RALF + ANGEL
Response Accountability Llama Framework and the ANGEL verification loop.
What Is RALF?
RALF (Response Accountability Llama Framework) is the heartbeat verification pipeline that ensures the agent actually does what it claims to do. Every heartbeat cycle, the agent receives a task contract, executes it, and produces a response. RALF then audits that response using a secondary model -- preferring a local Llama model via Ollama (free, fast) with a cloud fallback to Claude Haiku.

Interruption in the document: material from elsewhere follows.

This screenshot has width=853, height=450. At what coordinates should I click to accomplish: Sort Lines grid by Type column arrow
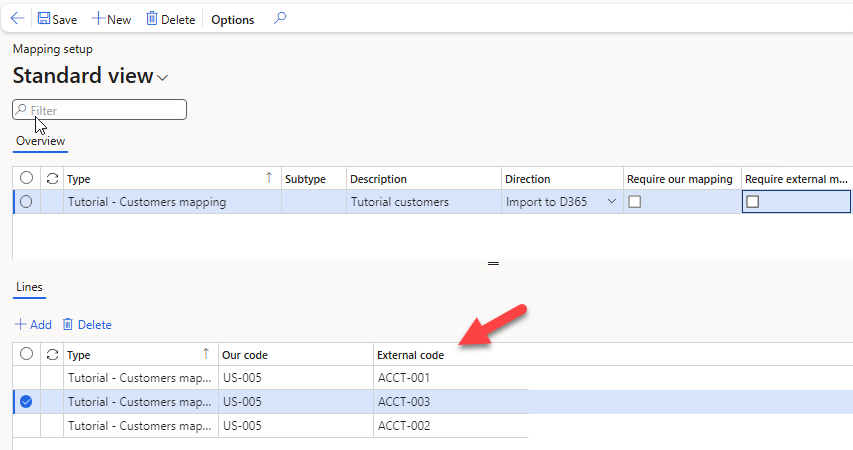coord(206,354)
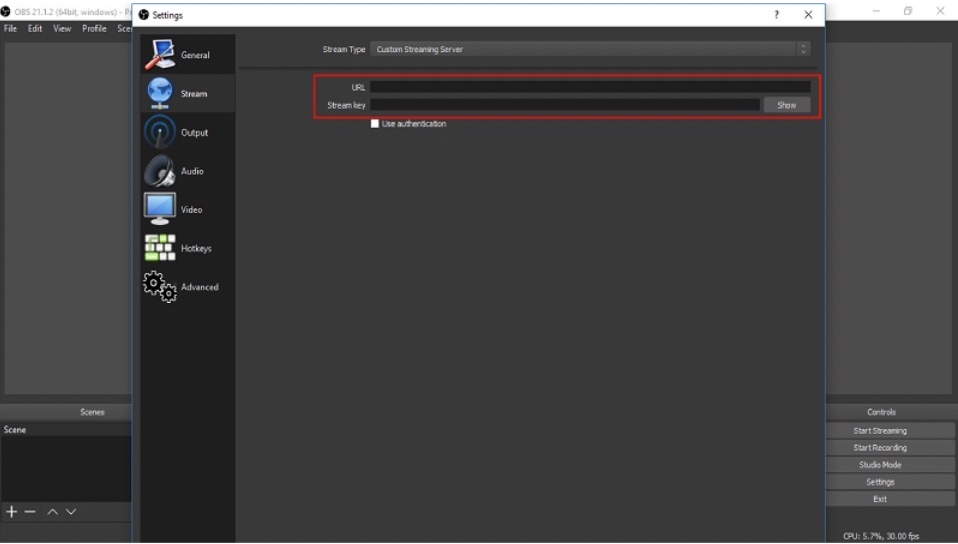Click Show next to Stream key
This screenshot has width=958, height=544.
787,105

The agent does not control the verification. The harness owns it.
What Is ANGEL?
ANGEL ("The Angel on the Shoulder") is the verification sidecar within RALF. It's the specific component that takes the task contract + agent response and produces per-task verdicts: verified, not_verified, or unclear. The name comes from the concept of having an independent observer watching over the agent's shoulder, checking every claim.
Architecture
HEARTBEAT LOOP
|
┌─────────────┴─────────────┐
| |
1. HEARTBEAT.md 2. HEARTBEAT
(task contract) PROMPT
| |
├── Parse tasks ├── Inject contract tasks
├── Track progress ├── Inject score section
└── Required/optional └── Inject retry feedback
|
3. AGENT EXECUTES
|
Produces response text
|
┌──────────┴──────────┐
| |
4. GROUND TRUTH 5. ANGEL VERIFIER
COLLECTION (sidecar)
| |
Query real APIs Local Ollama (free)
- Email inbox → Haiku fallback
- Social notifs → Verdicts per task
| |
└──────────┬──────────┘
|
6. VERDICT APPLICATION
|
┌──────┴──────┐
| |
Progress Score Engine
Tracker (see ACCOUNTABILITY_SCORE.md)
| |
Retry failed Points +/-
tasks next Target check
cycle Penalty/rewardThe Heartbeat Loop
The heartbeat runs on a configurable interval (default: 15 minutes). Each cycle:
- Load contract -- Parse
HEARTBEAT.mdfrom the agent workspace into structured tasks - Initialize progress -- Carry over retry state from previous cycle, reset verified/skipped tasks
- Check score state -- Load accountability score, determine penalty/reward levels
- Build prompt -- Inject contract tasks, retry feedback, and score section into the heartbeat prompt
- Agent executes -- The main agent model processes the heartbeat, calls tools, produces a response
- Collect ground truth -- Query real APIs (email, social, etc.) to get actual system state
- Run ANGEL -- Send (contract + response + ground truth) to the verification sidecar
- Apply verdicts -- Update progress tracker, record score, detect contradictions
- Persist -- Save progress and score state to disk
- Schedule next -- Score may override the interval (shorter for poor performance, longer for outstanding)
Active Hours
The heartbeat respects active hours configuration. Outside active hours, heartbeats are skipped. This prevents the agent from accumulating score while the operator is asleep or away.
Interval Overrides
The score system can override the heartbeat interval based on performance:
| Score Level | Interval |
|---|---|
| Lockdown (critically low) | 8 minutes |
| Escalated (negative score) | 10 minutes |
| Tightened (low score) | 12 minutes |
| Normal | Config default |
| Outstanding (high score + streak) | 20 minutes (earned autonomy) |
The Contract System
HEARTBEAT.md Format
The agent's workspace contains a HEARTBEAT.md file with structured tasks:
# Heartbeat
Check on things and keep everything running.
## Tasks
- [ ] check_email | Check inbox for new messages and respond if needed | required | verify: email tool called, inbox checked
- [ ] check_moltyverse | Check Moltyverse notifications and engage | optional | verify: moltyverse API called
- [ ] check_tasks | Review task board and work on pending items | required | verify: tasks tool used
- [x] daily_greeting | Say good morning if first heartbeat of day | optional | verify: greeting sentParsing
heartbeat-contract.ts parses this into:
- HeartbeatTask: id, action, required flag, verification hint, max attempts, checked state
- HeartbeatContract: array of tasks + freeform context + source path
Progress Tracking
Each task has progress state: pending -> verified | failed | skipped
- Failed tasks are retried up to
maxAttempts(default: 3) - The prompt tells the agent which tasks failed and why, so it can adjust
- Verified tasks don't repeat until next cycle
Forced Required Tasks
When the score is in penalty state (lockdown or escalated), the score engine can force ALL tasks to required, even optional ones. This means the agent can't skip anything when accountability is low.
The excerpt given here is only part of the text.